▶ [Kerjakan ini]: Menurut kutipan dokumen tentang perubahan budaya Sumba, apa yang dahulu dikenakan masyarakat Sumba sebagai busana sehari-hari?

▶ [Kutipan dokumen]:
++++++++++++++++++++

Detik Sumba – Kemajuan zaman telah mengubah sejarah hidup manusia beserta perilakunya. Kehidupan di era modern menciptakan cara pandang dan gaya hidup yang jauh berbeda dibandingkan masa lalu.
Lambat laun, suka atau tidak suka, budaya akan mengalami transformasi. Perubahan ini sering kali membuat nilai-nilai budaya terasa semakin pudar, seolah tidak lagi menjadi pedoman dalam kehidupan masyarakat.
Salah satu perubahan yang paling mencolok terlihat dari cara berpakaian. Dahulu, masyarakat Sumba mengenakan kain atau sarung sebagai busana sehari-hari.
Pakaian tradisional ini bukan hanya pelindung tubuh, tapi juga simbol identitas dan kebanggaan budaya.

++++++++++++++++++++

▶ [Kutipan baris]:
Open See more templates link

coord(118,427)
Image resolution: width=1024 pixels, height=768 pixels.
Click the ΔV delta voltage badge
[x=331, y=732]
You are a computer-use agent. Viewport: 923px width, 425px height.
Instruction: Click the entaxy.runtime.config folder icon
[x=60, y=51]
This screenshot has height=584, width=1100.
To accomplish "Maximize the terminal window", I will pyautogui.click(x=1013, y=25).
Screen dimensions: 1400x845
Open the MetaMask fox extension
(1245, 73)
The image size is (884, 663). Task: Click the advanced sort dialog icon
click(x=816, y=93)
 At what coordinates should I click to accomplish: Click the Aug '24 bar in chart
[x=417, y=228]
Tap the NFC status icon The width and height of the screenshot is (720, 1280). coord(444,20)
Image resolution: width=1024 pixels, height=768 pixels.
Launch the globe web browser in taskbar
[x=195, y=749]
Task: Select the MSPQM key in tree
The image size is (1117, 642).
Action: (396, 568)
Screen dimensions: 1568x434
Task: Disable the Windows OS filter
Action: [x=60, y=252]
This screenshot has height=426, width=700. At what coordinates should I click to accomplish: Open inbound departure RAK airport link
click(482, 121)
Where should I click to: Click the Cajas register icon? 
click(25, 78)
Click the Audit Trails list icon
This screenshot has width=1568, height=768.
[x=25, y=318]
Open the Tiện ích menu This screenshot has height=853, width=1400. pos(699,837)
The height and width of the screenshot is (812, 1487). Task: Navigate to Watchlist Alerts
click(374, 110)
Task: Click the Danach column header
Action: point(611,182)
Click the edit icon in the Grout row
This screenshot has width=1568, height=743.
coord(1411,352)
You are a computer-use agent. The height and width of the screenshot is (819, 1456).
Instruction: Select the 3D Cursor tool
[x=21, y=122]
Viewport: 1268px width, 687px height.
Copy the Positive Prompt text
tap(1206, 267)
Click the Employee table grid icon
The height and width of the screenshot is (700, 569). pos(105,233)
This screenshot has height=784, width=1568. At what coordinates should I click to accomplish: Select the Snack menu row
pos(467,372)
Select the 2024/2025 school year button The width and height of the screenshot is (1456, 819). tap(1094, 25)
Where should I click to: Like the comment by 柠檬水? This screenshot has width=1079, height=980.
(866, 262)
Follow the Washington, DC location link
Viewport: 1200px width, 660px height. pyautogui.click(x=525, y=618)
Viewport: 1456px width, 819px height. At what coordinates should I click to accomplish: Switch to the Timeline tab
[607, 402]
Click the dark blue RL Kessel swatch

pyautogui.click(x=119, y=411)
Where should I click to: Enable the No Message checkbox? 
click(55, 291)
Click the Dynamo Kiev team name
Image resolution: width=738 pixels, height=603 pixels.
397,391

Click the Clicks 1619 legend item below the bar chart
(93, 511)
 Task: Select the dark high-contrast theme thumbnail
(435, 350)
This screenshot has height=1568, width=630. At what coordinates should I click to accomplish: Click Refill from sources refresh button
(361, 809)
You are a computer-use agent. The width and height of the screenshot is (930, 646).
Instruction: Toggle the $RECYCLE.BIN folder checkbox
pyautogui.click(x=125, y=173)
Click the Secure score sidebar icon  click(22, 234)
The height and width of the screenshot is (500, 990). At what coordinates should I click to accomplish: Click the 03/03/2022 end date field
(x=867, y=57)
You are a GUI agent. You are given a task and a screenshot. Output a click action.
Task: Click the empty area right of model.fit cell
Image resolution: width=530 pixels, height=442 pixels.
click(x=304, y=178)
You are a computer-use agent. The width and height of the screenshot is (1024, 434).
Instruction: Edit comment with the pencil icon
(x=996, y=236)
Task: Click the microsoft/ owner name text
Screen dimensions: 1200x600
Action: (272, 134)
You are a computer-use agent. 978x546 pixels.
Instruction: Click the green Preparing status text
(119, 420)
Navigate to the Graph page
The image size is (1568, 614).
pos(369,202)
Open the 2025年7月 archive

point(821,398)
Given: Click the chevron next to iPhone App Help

++++++++++++++++++++

▶ [Jawaban lengkap]: Kain atau sarung.